The interesting thing about word2vec is that is an unsupervised method that build vectors to represent each word in a way that makes easy to find relationship between them.
Yes, I agree that the applications for word vectors are not made as clearly as it should be. One direct application is as the first layer of a neural network [1], which could be part of either a 1-dimensional convolution or a recurrent neural network. Using pre-trained word vectors is a form of transfer learning and allows for much more predictive models with smaller amounts of training data.
Take the famous example of [king] and [queen] being close neighbors in vector space after generating the word vectors ("embedding"). If you then use these vectors to represent the words in your text, a sentence about kings will also add information about the concept of queens, and vice versa. To a far lesser degree, such a sentence will also add to your knowledge of [ceo], and, further down, [mechanical engineer]. But it will not change the system's knowledge of [stereo].
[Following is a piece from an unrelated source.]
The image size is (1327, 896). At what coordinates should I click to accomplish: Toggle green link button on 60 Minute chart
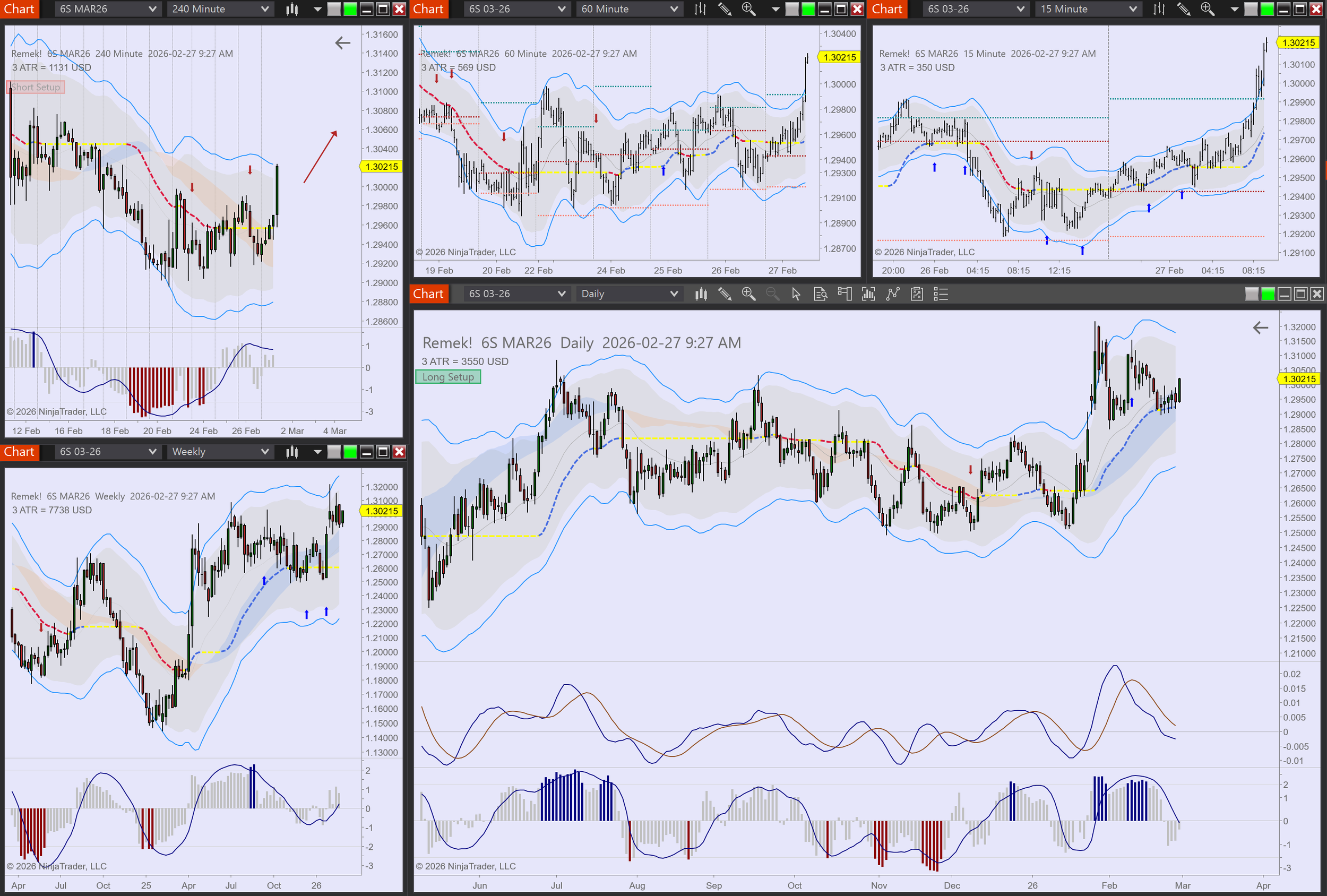tap(808, 9)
Thanks, yeah I get that, but I think I'm having a lack of imagination about what to do with that in terms of how to build something useful and user friendly out of it.
Essentially they are useful for comparing the semantic similarity of pieces of text. The text could be a word, phrase, sentence, paragraph, or document. One practical use case is semantic keyword search where the vectors can be used to automatically find a keyword's synonyms. Another is recommendation engines that recommend other documents based on semantic similarity.
are you sure it allows to guess synonyms? I was under the impression that word2vec only allowed to know how similar are words, which different from synonyms. E.g. red is like blue in word2vec sens, but not a synonym.
Technically yes. It will find words which are used in similar contexts such as synonyms, antonyms, etc. However in practice, word2vec and clustering does a good job of finding synonyms [1].
Was very pleased to find this out when I first started studying word embeddings (the abstract principles of word2vec). Essentially it comes down to words having similar verbs and objects that come up most frequently together, so they end up being semantically close.